We had the roads mostly to ourselves biking in Joshua National Park.
     The first thing we wanted to do was — finally! — try out our new bikes. We rode from the campground on the paved park road to the unpaved Desert Queen Mine Road. It was in decent condition with just a few sandy spots that caused me to fishtail now and then. Car traffic was minimal. A car may have passed us a few times, but honestly, I don’t remember. There was hardly any other bike traffic either, which surprised me. The scenery was so intriguing, and I kept my eyes open for signs of wildlife and kept scanning the landscape. That’s when I ran into the sand and almost wiped out a few times. We rode to Pine City, a backcountry camping registration site. 
Taking a break at Pine City

      We continued on the one-way Queen Valley Road, which brought us to the trailhead of Wall Street Mine Trail. We hiked to the old mine site and learned about the feuds for water rights. Apparently, a guy shot and killed another guy arguing over water rights. After serving his prison term for murder, the shooter returned to the site and erected a monument commemorating his shooting of his enemy. Talk about toxic masculinity. 
Some not-so-hidden history from the old mine

    Along the way, we met an Aussie who is biking across North America. He had already been to Alaska. He specifically mentioned Fairbanks and Juneau. (Read the following with an Australian accent.) “I picked berries they-ah. And ate salmon from a jah.” This guy (we didn’t get his name) is traveling by bicycle, and his girlfriend is traveling alongside by van. She works remotely, and the two of them rendezvous now and then. After chatting with the Aussie and hiking to Wall Street Mine, we rode our bikes back to the campground via Bighorn Pass Road. This area is home to bighorn sheep, but we did not see any. 
A good place to rest from biking and hiking

     That night, we enjoyed another beautiful night sky with a campfire this time. The next day, we tried riding the Geology Tour Road, an unpaved road for four-wheel-drive vehicles. Unfortunately, it was too sandy and washboardy for our hybrid bikes. We turned around after two miles of a downhill slope and had to climb our way back out. It was good gear training.

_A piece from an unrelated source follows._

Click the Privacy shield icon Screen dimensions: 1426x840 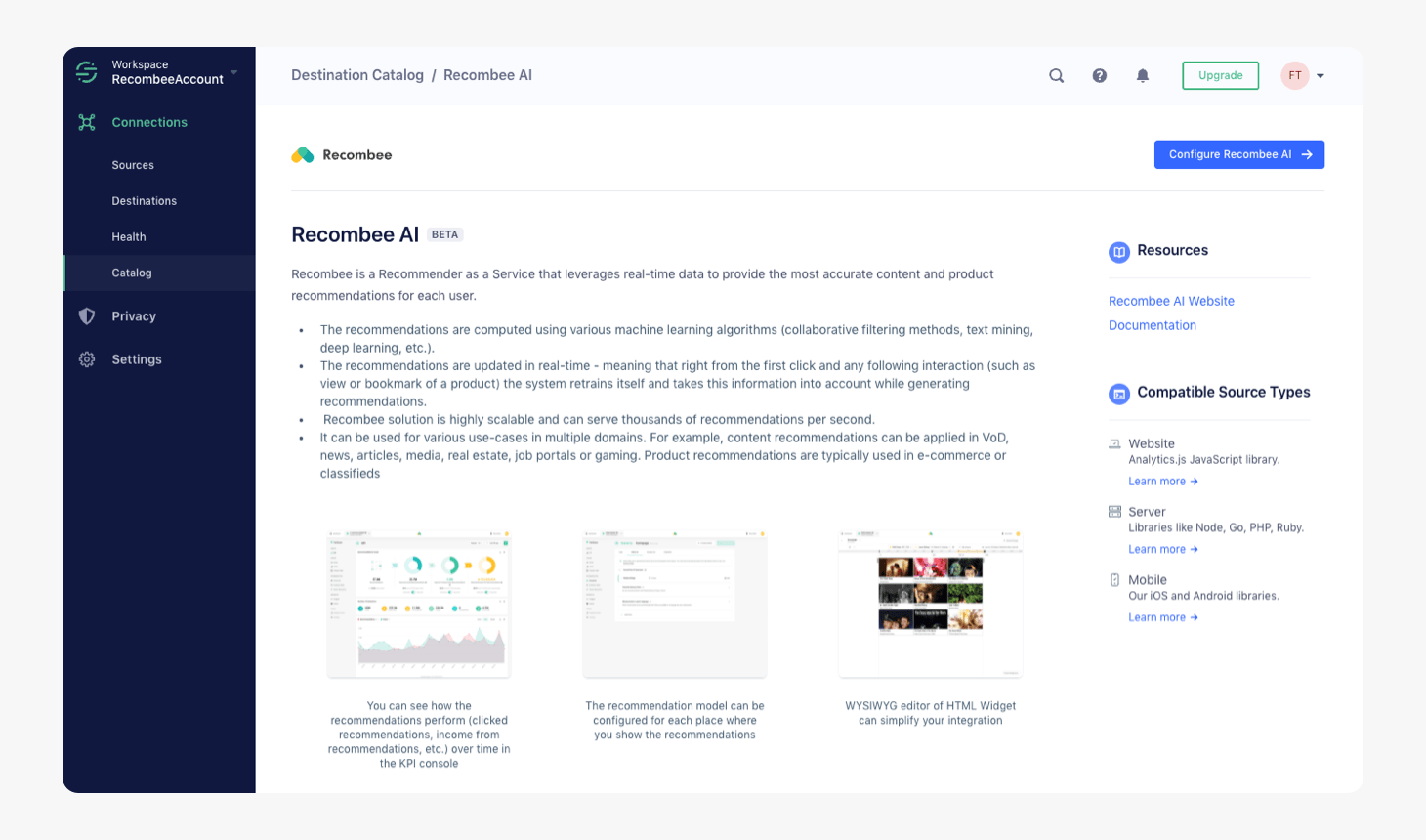(87, 316)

     When we returned to camp, we hopped into the van and rode to Hidden Valley and Barker Dam Trails. We hiked them, and then we rode to the Cholla (pronounced choy-ya) Cactus Garden.* On our way back to the campground, we stopped at Skull Rock and watched the sunset. Back at camp, we enjoyed another fire and the beautiful night sky. 
Cholla has become my favorite cactus.




     We had been looking forward to this part of our trip for a long time, and Joshua Tree didn't disappoint us. No wonder many of my friends list this park as one of their favorites. Many others have it on their bucket lists.
Skull Rock is the most popular attraction at Joshua Tree.

*Since this day, I have learned there are many types of cholla cacti. I think most of these are called Teddy Bear Cholla because of their fuzzy covering.